◆ **WORK INSTRUCTIONS**
Repeat the records exactly. Every line must match.

◆ **DATA**
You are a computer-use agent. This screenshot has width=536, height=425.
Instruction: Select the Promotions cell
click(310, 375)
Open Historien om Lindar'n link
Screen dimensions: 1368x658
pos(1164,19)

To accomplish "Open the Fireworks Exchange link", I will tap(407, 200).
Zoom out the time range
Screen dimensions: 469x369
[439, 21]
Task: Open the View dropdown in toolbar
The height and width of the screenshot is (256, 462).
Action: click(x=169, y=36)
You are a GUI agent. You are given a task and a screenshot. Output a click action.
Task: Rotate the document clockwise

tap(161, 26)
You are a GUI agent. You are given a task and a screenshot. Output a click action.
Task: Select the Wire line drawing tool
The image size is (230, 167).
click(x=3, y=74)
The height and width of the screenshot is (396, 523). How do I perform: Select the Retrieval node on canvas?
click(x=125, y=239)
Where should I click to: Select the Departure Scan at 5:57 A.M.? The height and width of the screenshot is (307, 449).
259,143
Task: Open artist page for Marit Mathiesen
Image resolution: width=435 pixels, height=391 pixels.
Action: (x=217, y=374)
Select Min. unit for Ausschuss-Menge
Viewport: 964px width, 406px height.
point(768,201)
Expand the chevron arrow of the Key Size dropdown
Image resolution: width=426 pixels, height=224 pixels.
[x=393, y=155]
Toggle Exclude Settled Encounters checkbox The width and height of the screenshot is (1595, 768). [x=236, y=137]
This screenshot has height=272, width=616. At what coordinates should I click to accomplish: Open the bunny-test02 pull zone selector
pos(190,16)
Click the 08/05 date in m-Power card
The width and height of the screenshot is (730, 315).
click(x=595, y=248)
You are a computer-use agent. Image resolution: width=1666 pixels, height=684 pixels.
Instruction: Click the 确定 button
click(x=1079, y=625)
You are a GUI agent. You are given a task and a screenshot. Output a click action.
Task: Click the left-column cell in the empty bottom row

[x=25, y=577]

◆ **EXERCISE OUTPUT**
You are a computer-use agent. This screenshot has width=536, height=425.
Instruction: Select the Promotions cell
click(310, 375)
Open Historien om Lindar'n link
Screen dimensions: 1368x658
pos(1164,19)

To accomplish "Open the Fireworks Exchange link", I will tap(407, 200).
Zoom out the time range
Screen dimensions: 469x369
[439, 21]
Task: Open the View dropdown in toolbar
The height and width of the screenshot is (256, 462).
Action: click(x=169, y=36)
You are a GUI agent. You are given a task and a screenshot. Output a click action.
Task: Rotate the document clockwise

tap(161, 26)
You are a GUI agent. You are given a task and a screenshot. Output a click action.
Task: Select the Wire line drawing tool
The image size is (230, 167).
click(x=3, y=74)
The height and width of the screenshot is (396, 523). How do I perform: Select the Retrieval node on canvas?
click(x=125, y=239)
Where should I click to: Select the Departure Scan at 5:57 A.M.? The height and width of the screenshot is (307, 449).
259,143
Task: Open artist page for Marit Mathiesen
Image resolution: width=435 pixels, height=391 pixels.
Action: (x=217, y=374)
Select Min. unit for Ausschuss-Menge
Viewport: 964px width, 406px height.
point(768,201)
Expand the chevron arrow of the Key Size dropdown
Image resolution: width=426 pixels, height=224 pixels.
[x=393, y=155]
Toggle Exclude Settled Encounters checkbox The width and height of the screenshot is (1595, 768). [x=236, y=137]
This screenshot has height=272, width=616. At what coordinates should I click to accomplish: Open the bunny-test02 pull zone selector
pos(190,16)
Click the 08/05 date in m-Power card
The width and height of the screenshot is (730, 315).
click(x=595, y=248)
You are a computer-use agent. Image resolution: width=1666 pixels, height=684 pixels.
Instruction: Click the 确定 button
click(x=1079, y=625)
You are a GUI agent. You are given a task and a screenshot. Output a click action.
Task: Click the left-column cell in the empty bottom row

[x=25, y=577]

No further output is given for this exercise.